Why Do Minorities Receive Less Mental Health Support?

Historically, and even currently, minorities have received less mental health support. The concerns listed above directly relate to that. When the predominant faces and lives in the field of therapy don’t represent certain groups of people, then those groups of people are less likely to seek treatment.

Although the demographics of the therapist community have changed significantly, there are naturally long-lasting effects from the past. As a result, minorities may not feel safe seeking out treatment. After all, why would you seek help if your culture was against it and the experiences you had or heard about only reinforced that it could not help you? Especially when there is a history of mistreatment by those in the profession who have privilege and power that clients don’t have.

We acknowledge that our field has mistreated and harmed many people in minority populations. Every therapist at Affinity is actively committed to reversing that history within our profession as a whole and within ourselves as providers.

Culturally Competent Therapy

We are a practice that affirms and celebrates diversity. We make it a priority to offer cultural therapy that provides the type of experience that will most benefit you. Culturally competent therapy means that we work to understand the culture that you come from while also fully recognizing that you are an individual. In other words, we respect your culture and offer treatment in line with your beliefs, but we don’t assume anything at all about you based on your culture.
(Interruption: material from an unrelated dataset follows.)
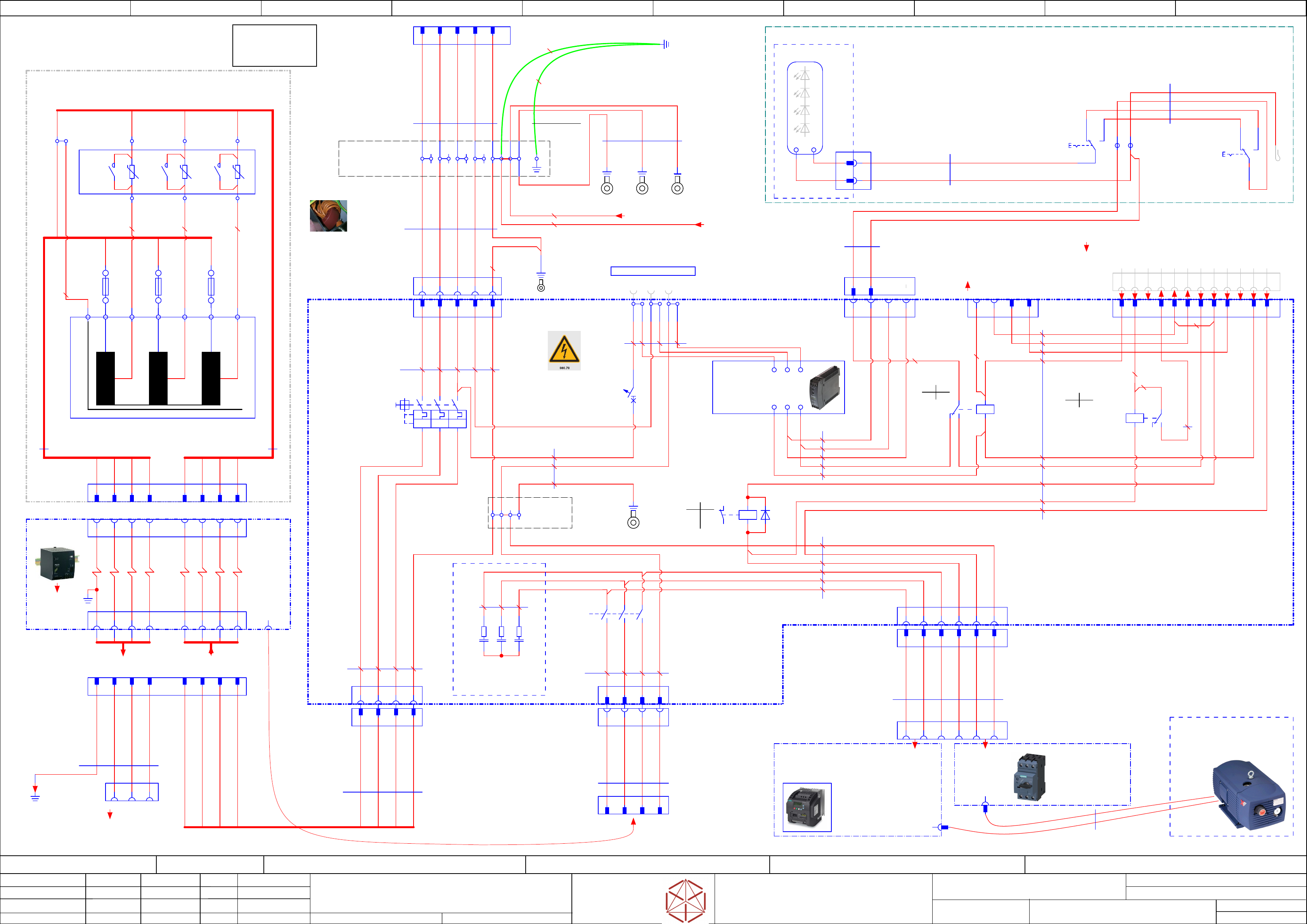Select the middle fuse above the heating elements
Screen dimensions: 1307x924
[x=158, y=286]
We don’t ever expect you to educate us about your culture, whether that is a culture influenced by your race, ethnicity, gender, sexual orientation, socioeconomic background, religious beliefs, ability status, etc.

Instead, we come to the table with a deep appreciation for different cultures and backgrounds, and a strong willingness to educate ourselves. At the same time, we are genuinely curious about you as an individual and what your own culture uniquely means to you.

Individually, we also have an awareness of the forces of power and privilege that are active in our own lives and that can come into the therapy room with us. We believe that expressing and acknowledging our places of privilege are sometimes a necessary and appropriate part of the therapeutic process. We are ready and willing to talk to you about that, if needed and wanted.

We want to help you explore whatever issues, conflicts, concerns, goals, and dreams you have. If that means working within a certain cultural paradigm, we are happy to help you with that. If it means offering other insights to complement your experience, we can offer that as well. We can meet you where you are and help you get to where you want to be.